Task :: Only the lines from the one holding "S’inscrire (14, 2418)" to the final line of the material below belong in the answer, transcribed exactly.

Data for processing ::
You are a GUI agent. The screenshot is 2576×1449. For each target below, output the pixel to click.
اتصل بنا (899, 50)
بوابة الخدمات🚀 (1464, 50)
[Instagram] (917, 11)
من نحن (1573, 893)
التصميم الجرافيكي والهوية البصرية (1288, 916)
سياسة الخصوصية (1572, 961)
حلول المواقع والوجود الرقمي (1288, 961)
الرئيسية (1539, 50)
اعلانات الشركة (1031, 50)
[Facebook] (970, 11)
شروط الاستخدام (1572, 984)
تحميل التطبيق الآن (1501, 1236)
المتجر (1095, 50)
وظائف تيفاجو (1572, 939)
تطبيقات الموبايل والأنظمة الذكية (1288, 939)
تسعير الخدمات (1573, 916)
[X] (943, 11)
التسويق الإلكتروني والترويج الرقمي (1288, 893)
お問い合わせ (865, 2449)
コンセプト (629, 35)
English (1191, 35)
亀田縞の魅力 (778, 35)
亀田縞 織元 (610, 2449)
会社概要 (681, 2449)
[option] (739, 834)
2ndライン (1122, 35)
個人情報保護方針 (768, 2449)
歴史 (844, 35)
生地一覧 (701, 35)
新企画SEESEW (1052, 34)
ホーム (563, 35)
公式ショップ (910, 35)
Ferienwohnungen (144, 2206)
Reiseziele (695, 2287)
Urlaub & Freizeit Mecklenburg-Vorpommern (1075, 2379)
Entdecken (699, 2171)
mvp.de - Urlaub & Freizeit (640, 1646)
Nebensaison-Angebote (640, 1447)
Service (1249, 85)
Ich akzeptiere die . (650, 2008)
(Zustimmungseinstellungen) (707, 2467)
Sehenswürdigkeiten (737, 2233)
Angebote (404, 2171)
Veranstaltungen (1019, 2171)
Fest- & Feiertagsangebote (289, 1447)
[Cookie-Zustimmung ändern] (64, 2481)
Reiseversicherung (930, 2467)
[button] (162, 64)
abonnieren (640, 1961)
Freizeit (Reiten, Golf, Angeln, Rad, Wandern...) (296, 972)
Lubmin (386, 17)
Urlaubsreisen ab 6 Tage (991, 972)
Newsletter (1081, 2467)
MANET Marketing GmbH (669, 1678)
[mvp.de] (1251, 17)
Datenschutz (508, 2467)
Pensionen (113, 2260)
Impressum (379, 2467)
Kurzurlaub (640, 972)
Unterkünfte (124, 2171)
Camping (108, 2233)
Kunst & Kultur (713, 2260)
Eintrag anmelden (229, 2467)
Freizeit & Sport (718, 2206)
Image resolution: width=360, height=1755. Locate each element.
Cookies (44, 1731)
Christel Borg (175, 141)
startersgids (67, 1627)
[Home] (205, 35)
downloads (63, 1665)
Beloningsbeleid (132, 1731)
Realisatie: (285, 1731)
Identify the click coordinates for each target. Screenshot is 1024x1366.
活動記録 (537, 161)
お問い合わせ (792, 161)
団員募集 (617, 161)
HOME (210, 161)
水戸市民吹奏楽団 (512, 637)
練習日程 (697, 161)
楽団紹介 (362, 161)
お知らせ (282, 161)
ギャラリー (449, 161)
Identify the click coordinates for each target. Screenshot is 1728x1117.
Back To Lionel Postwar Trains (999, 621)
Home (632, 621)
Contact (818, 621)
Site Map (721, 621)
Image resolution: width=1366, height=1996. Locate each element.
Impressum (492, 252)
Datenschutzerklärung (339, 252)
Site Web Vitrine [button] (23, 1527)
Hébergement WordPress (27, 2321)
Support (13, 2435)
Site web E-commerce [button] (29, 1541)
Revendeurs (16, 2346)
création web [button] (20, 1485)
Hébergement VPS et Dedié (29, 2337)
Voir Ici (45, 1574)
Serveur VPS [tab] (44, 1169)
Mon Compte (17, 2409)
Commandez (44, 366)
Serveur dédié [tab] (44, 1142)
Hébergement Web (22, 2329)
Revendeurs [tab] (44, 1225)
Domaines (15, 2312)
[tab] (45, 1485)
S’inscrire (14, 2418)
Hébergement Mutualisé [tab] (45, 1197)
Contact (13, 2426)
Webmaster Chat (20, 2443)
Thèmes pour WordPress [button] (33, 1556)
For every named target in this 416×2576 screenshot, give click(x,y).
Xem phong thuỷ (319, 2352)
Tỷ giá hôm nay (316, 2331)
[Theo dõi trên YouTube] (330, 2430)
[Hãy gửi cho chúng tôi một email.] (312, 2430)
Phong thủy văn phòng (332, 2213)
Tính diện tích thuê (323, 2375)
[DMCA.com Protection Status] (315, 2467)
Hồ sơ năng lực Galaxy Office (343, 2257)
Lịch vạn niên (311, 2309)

Exercise solution ::
S’inscrire (14, 2418)
Hébergement Mutualisé [tab] (45, 1197)
Contact (13, 2426)
Webmaster Chat (20, 2443)
Thèmes pour WordPress [button] (33, 1556)
For every named target in this 416×2576 screenshot, give click(x,y).
Xem phong thuỷ (319, 2352)
Tỷ giá hôm nay (316, 2331)
[Theo dõi trên YouTube] (330, 2430)
[Hãy gửi cho chúng tôi một email.] (312, 2430)
Phong thủy văn phòng (332, 2213)
Tính diện tích thuê (323, 2375)
[DMCA.com Protection Status] (315, 2467)
Hồ sơ năng lực Galaxy Office (343, 2257)
Lịch vạn niên (311, 2309)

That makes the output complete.